Alors que le Conseil électoral provisoire (CEP) a fixé au 13 décembre 2026 la tenue des prochaines élections en Haïti, l’Organisation des États américains (OEA) émet de sérieux doutes. Lors d’une conférence de presse, le secrétaire général a rappelé l’urgence d’accélérer les préparatifs tout en soulignant que le choix final appartient aux autorités haïtiennes.
1. L’OEA clarifie sa position sur le calendrier électoral haïtien
Interrogé lors d’une rencontre avec des journalistes régionaux, le secrétaire général de l’OEA a tenu à clarifier un point crucial concernant le calendrier du CEP :
« Je ne me souviens pas avoir dit, à un quelconque moment, que nous souhaitions que les élections se tiennent le 13 décembre. En réalité, j’ai toujours évité de mentionner le 13 décembre comme date électorale. »
L’organisation internationale insiste sur un principe fondamental : il ne revient ni à l’OEA ni à la communauté internationale de décider du calendrier, mais bien aux autorités haïtiennes, au Premier ministre et au Conseil électoral provisoire.
2. Un niveau de préparation jugé insuffisant face à l’insécurité
Malgré l’importance de renouer avec le processus démocratique — dix ans après les dernières élections dans le pays —, l’OEA pointe du doigt d’immenses défis logistiques et sécuritaires :
- La sécurité et les gangs : La lenteur du traitement de la crise sécuritaire demeure une source majeure de préoccupations.
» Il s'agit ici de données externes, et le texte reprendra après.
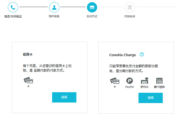Image resolution: width=176 pixels, height=115 pixels.
Task: Click the PayPal text label
Action: pyautogui.click(x=130, y=87)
- La phase préparatoire : Enregistrement des électeurs jugé trop lent, identification et formation du personnel des bureaux de vote, ainsi que la gestion de l’impression des bulletins.
- L’impératif d’inclusion : Le processus d’enregistrement doit s’intensifier à travers une campagne médiatique soutenue pour éviter de priver des citoyens de leur droit de vote.
« Il y a énormément de travail à accomplir », a résumé le responsable, prévenant qu’un scrutin mal préparé risquerait d’être contesté tant par la classe politique locale que par les observateurs internationaux.
3. Vers un report du scrutin du 13 décembre 2026 ?
Alors que la date fatidique du 13 décembre 2026 approche, de nombreux partis politiques et experts en sécurité s’accordent à dire que les joutes électorales ne pourront matériellement pas se tenir à cette échéance.
Si l’objectif partagé reste d’organiser des élections crédibles et inclusives « dès que possible », la question de la faisabilité technique reste entière pour les 158,7 millions de défis logistiques inhérents à ce scrutin historique en Haïti.